HOUSTON, May 4, 2022 — UTOPIA Fiber’s open access model has found success in California, Montana, and Idaho as it continues to deploy across Utah, the company’s CEO said Wednesday.

“Right now, we are working with [Golden State Connect Authority] to identify various pilot areas for the project and have started preliminary engineering work to determine the initial project area,” Roger Timmerman said at the Broadband Communities Summit 2022.

During the press conference, Timmerman also pointed to UTOPIA’s expansion into Santa Clara, Utah, and its completion of its original 11 Utah cities by the end of 2022.

Timmerman was joined by partners Barbara Hayes of the Golden State Authority and Yellowstone Fiber CEO Greg Metzger as they delivered remarks on their joint ventures. The partnership will create the largest publicly owned fiber network in the US, and as it stands now, would span 38 of California’s 58 counties.

“California may be the world’s fifth-largest economy, but our state’s connectivity is decades behind,” Hayes said. “Investing in open access fiber will be transformative for California.”

Both Metzger and Hayes emphasized that their decision to partner with UTOPIA was largely informed by the company’s track record.
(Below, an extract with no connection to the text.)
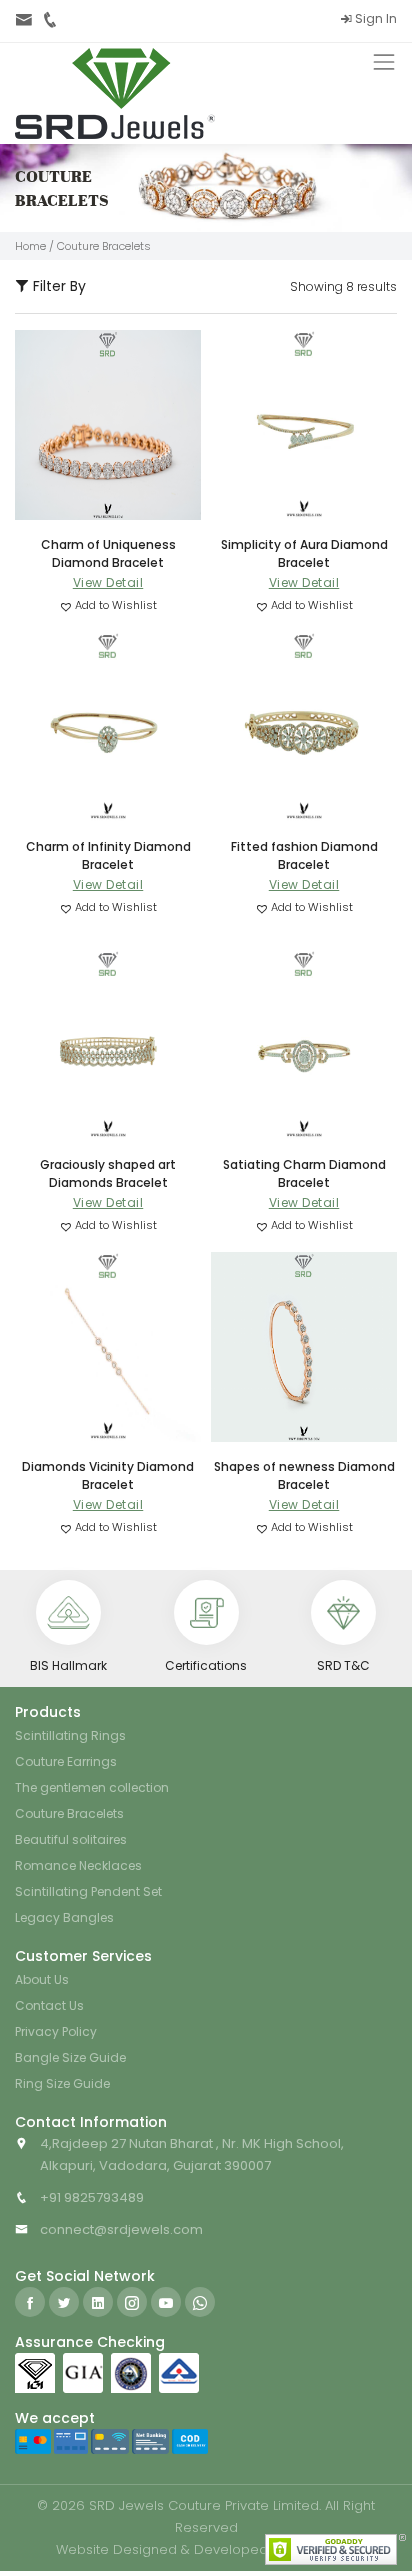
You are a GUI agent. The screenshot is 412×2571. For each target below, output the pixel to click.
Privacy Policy (56, 2031)
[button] (108, 605)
“We needed to have a partner who was successful and had done it before,” Metzger said. “For Montana, this is going to be a breath of fresh air.”

Yellowstone Fiber, formerly known as Bozeman Fiber, is a not-for-profit that will replicate UTOPIA’s open access model to provide broadband to the greater Bozeman region; it will own and operate the fiber but will rely on UTOPIA for assistance on the backend.

UTOPIA’s model of open access has long been a point of interest in the telecom industry. While some claim it will be a solution to the digital divide, other assert that it has merely created a “race to the bottom” where internet service providers are constantly pushed to undercut their completion. Timmerman and others have pushed back against the “race to the bottom” assertion, claiming that providers can find ways other than price to distinguish themselves from their competition, such as superior customer service. Additionally, they point to their recent track record as evidence that critics’ concerns that they can maintain a positive cash flow are unfounded.

Though UTOPIA, a sponsor of Broadband Breakfast, now has positive revenue and has served as a model for open access projects around the country, critics still point toward its more than $300 million in outstanding debt it accrued in its early days, before Timmerman was at the helm.